Thanks, anyway Cure ious. See, I just assumed you knew everything. Lol

Kattysmith

Just a quick note to report that my latest scan (3/29) shows NO progression and continuing decrease of tumor load (overall decrease of 37% since trial started in mid-December and tumor markers are still going down, too), so I will start on cycle 5 of this trial tomorrow!!! I don't have results of the genomic testing yet, but my doctor did say that I am a "low" positive and that could be a contributing factor in my great response!

HOT DIGGETY DAWG!

ann273

Thats great news katty, congratulations! I hope things continue to get better! When your doctor says "low positive" do you mean for PDL1?

Kattysmith

Ann, I honestly don't know. I thought he meant my ER/PR positive status. I'll have to ask him next month.

Daniel86

Kattysmith, rock on!!!

ann273

Thanks Katty!

JFL, I was reading the clinical paper Cure-ious posted about Alpesilib and how it does not respond to FGFR amplified cancers. And at least in lab settings when an FGFR inhibitor was added, the resistance to Alpesilib went down and it started responding to it. All of this sounds so logical in theory and its frustrating to read about it all and still feel helpless in our respective situations. I wish you good luck with your trial!

MuddlingThrough

Katty, that's great! Thank you so much for posting.

ann1999

Katty! Fantastic news. Thanks for sharing with all of us

Rt_chicago

YES!!! Thanks for sharing

Grannax2

Katty Awesome news. What is the name of the clinical trial you are on? Do you know what drug you are taking? Are you at MDA?

cure-ious

Katty!!! Howl as loud as you like, we are howling along with you!!! Dances with wolves!!!
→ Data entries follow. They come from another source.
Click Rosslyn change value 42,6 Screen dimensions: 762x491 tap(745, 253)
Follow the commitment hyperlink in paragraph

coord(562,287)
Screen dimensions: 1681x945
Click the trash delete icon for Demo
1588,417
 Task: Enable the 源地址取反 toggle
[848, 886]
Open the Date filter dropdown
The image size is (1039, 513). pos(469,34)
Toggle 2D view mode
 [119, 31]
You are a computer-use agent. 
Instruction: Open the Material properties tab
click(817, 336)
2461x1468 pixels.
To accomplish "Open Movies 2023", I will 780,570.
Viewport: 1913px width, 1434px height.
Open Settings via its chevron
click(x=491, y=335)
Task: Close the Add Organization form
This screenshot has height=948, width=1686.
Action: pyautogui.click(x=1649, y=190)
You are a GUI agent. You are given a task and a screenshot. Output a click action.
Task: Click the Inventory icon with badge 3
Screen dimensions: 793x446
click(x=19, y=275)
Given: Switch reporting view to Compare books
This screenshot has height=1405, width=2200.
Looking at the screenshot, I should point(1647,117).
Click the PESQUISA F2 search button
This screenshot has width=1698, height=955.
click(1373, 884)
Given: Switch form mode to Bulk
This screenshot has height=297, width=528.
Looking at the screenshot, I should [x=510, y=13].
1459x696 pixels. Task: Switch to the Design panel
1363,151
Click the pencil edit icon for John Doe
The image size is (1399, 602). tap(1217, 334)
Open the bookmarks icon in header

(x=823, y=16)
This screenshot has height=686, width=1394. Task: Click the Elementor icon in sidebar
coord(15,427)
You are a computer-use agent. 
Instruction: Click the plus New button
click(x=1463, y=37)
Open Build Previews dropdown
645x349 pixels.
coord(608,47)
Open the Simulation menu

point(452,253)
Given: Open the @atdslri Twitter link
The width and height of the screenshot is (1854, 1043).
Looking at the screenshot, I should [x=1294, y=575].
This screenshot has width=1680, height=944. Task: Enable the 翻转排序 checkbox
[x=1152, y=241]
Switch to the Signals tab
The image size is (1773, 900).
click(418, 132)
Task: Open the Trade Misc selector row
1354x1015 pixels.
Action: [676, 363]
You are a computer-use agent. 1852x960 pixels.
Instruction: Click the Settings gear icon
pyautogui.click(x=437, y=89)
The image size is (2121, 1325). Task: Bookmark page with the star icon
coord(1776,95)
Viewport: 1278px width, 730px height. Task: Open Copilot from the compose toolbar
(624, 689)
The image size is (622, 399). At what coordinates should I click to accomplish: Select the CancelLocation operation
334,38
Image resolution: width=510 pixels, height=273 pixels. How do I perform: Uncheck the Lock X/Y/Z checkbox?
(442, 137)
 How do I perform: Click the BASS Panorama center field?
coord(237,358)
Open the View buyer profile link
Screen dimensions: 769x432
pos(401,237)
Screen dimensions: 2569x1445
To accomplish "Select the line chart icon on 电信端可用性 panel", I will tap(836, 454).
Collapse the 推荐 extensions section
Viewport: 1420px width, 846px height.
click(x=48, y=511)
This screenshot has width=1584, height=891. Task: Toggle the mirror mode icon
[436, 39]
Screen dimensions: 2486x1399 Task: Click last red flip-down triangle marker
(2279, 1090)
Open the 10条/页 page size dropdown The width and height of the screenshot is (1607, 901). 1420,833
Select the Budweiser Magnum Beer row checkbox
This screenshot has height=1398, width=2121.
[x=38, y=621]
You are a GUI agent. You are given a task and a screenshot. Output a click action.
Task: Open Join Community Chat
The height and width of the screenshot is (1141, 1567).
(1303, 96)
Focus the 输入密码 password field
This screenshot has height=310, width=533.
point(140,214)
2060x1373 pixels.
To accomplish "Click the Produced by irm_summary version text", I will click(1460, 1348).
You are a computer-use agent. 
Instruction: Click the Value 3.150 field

How terrific, you are boosting their numbers for when they have to report phase 1 results!!

I assume your doc means you do have low (but some) PDL-1 expression, which is helping your response- however, Ibrance will also boost PDL-1 expression, so it might have helped that you were treated with it before. And maybe future iterations of this trial will include a CDK4,6 inhibitor.

Awesome, may the tumors shrink and shrink! Can you tell the difference, in terms of how you feel, and what are the side effects?